-- Records for the task follows --
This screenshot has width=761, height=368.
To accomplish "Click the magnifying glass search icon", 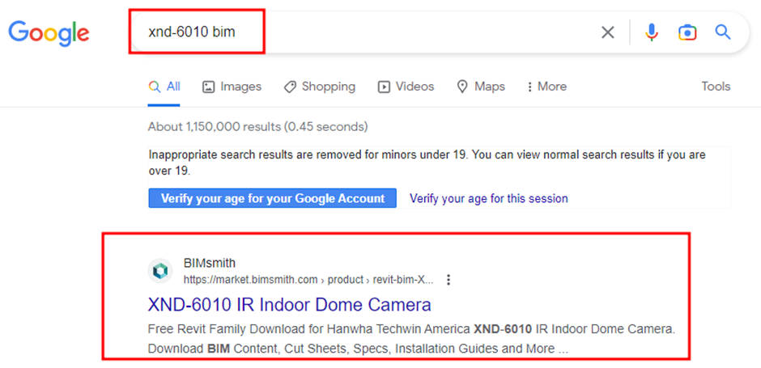I will pos(723,32).
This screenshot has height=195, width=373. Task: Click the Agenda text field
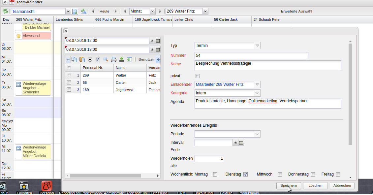(x=268, y=103)
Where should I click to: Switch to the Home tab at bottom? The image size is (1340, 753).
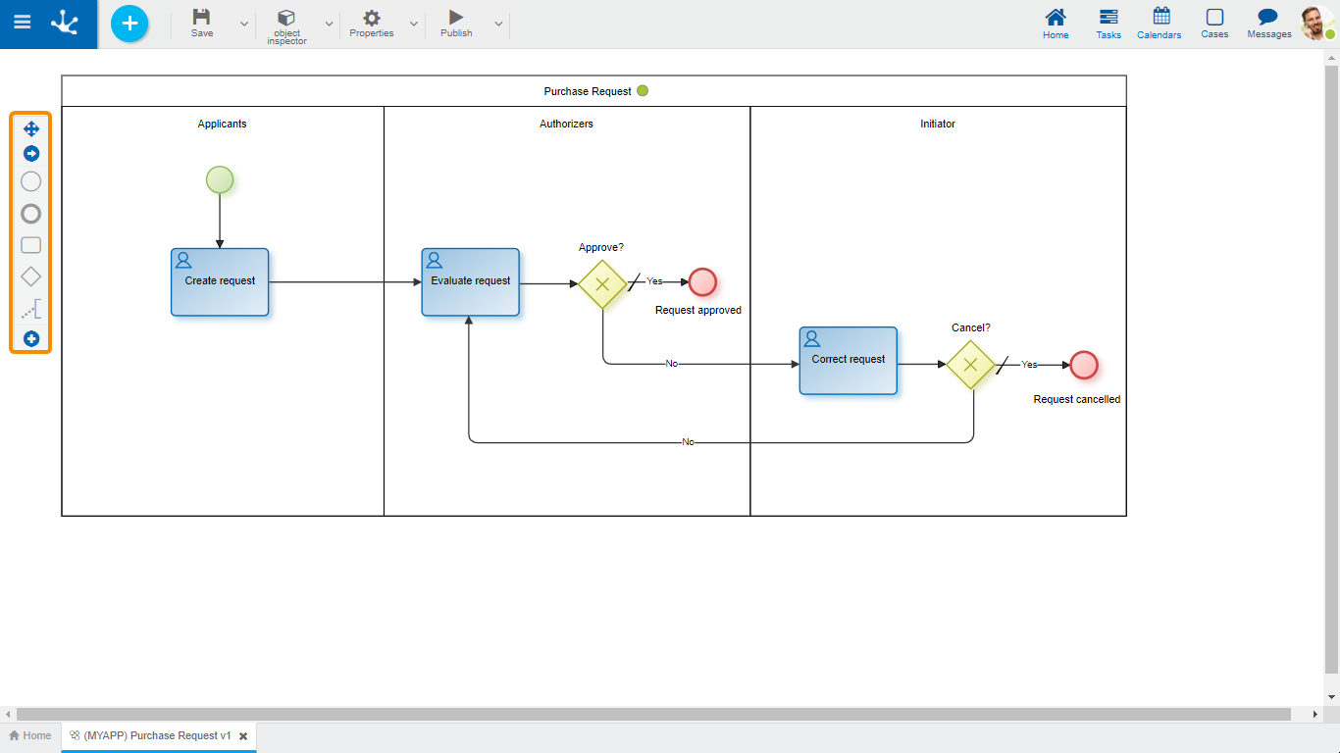30,735
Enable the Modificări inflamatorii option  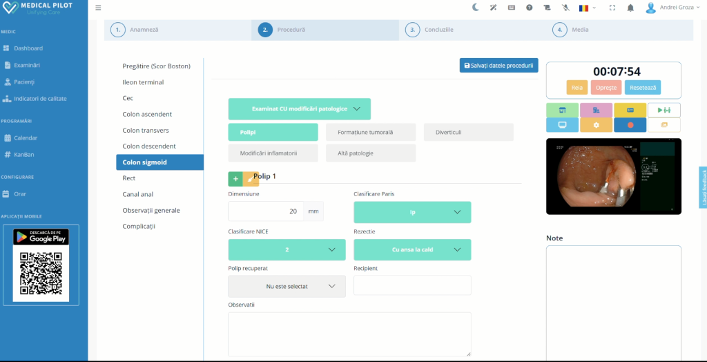(273, 153)
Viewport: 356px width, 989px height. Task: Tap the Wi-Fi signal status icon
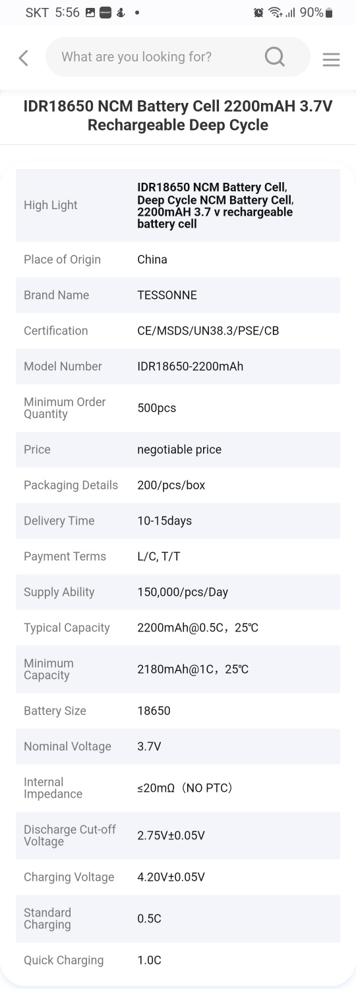coord(275,13)
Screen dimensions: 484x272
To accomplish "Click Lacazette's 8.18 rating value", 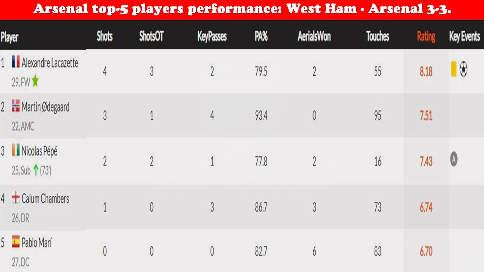I will 426,72.
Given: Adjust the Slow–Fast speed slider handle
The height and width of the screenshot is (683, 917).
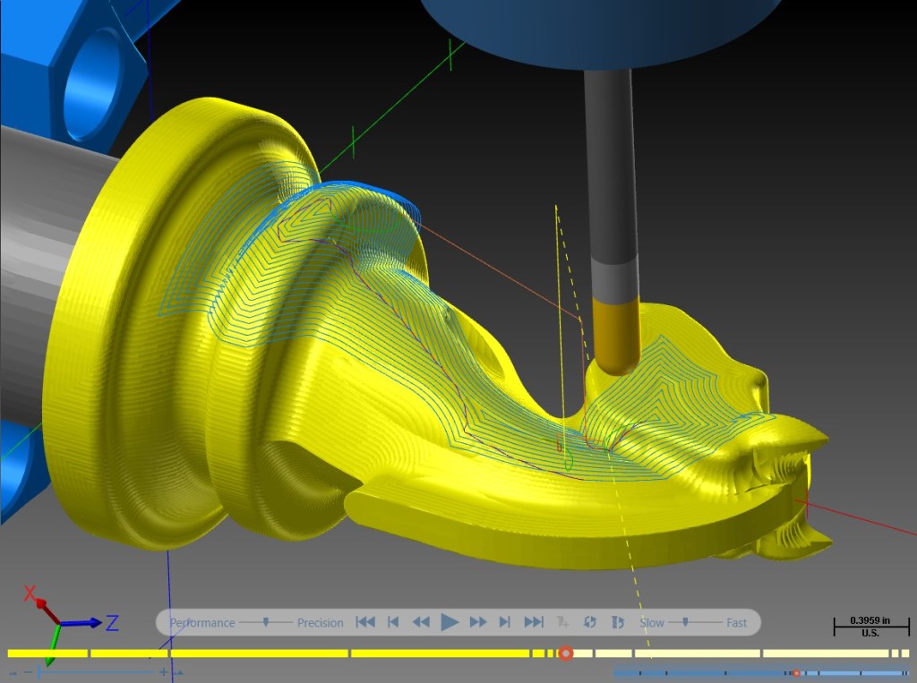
-- Records for the task concluded --
- [Task prompt]: Could you set down word for word each line from the one holding "Given: Adjust the" through the end of the material above, without any pictures?

- [Answer for the task]:
Given: Adjust the Slow–Fast speed slider handle
The height and width of the screenshot is (683, 917).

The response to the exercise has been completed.